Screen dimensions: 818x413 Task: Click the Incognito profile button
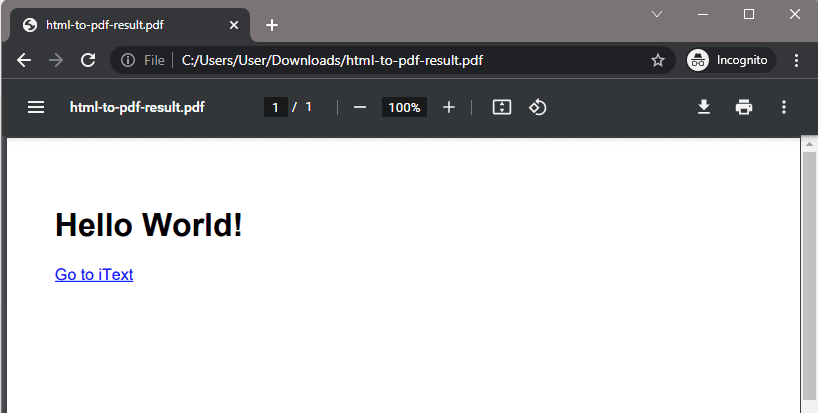tap(730, 60)
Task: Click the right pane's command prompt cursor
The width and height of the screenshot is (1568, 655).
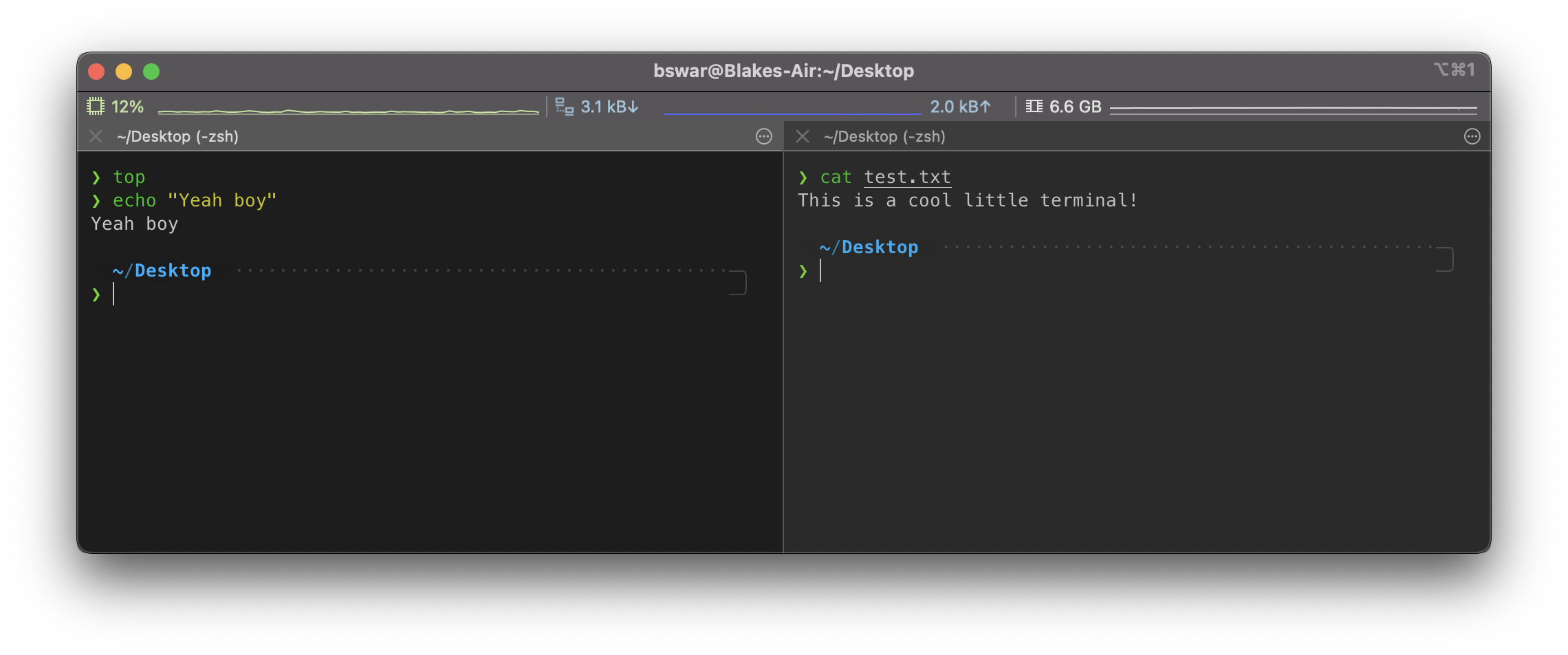Action: pos(820,271)
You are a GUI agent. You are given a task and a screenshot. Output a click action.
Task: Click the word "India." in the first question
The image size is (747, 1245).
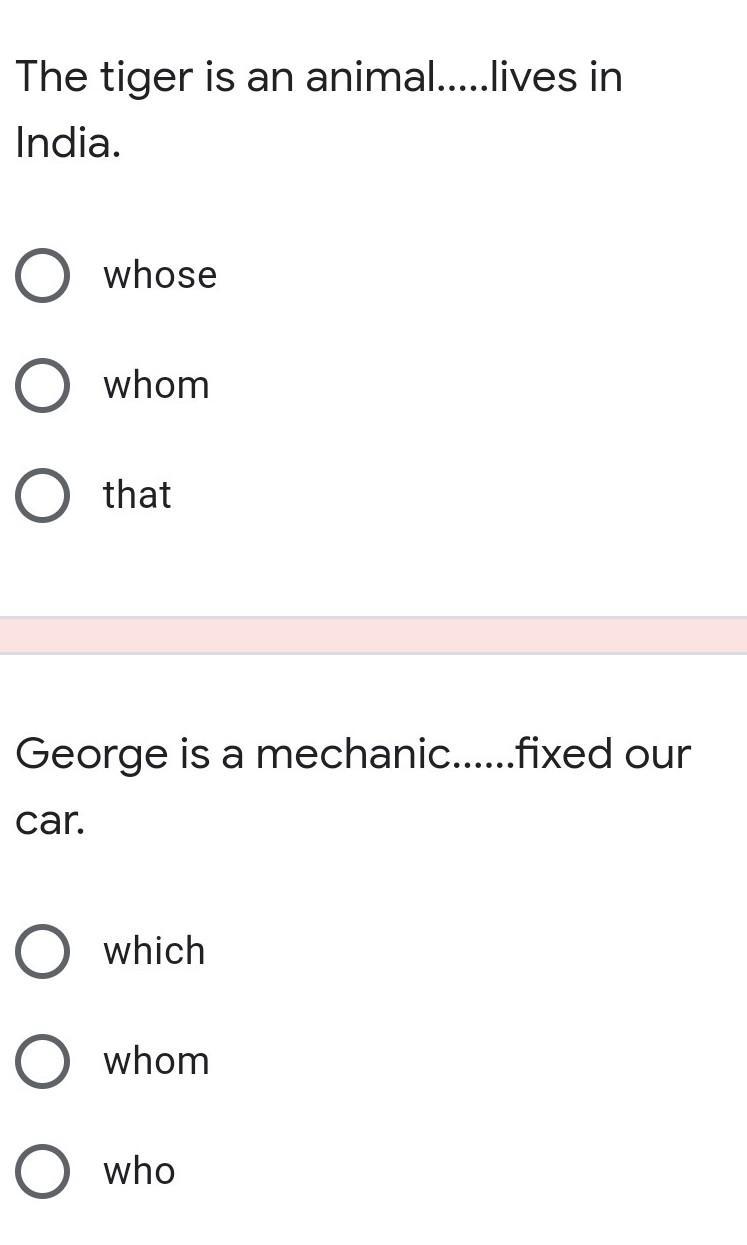click(68, 143)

......

● ACTIVITY
The entries are to be reproduced exactly, excluding any pictures they contain.

● YOUR SOLUTION
Screen dimensions: 818x413 Task: Click the Incognito profile button
tap(730, 60)
Task: Click the right pane's command prompt cursor
The width and height of the screenshot is (1568, 655).
Action: pos(820,271)
You are a GUI agent. You are given a task and a screenshot. Output a click action.
Task: Click the word "India." in the first question
The image size is (747, 1245).
click(68, 143)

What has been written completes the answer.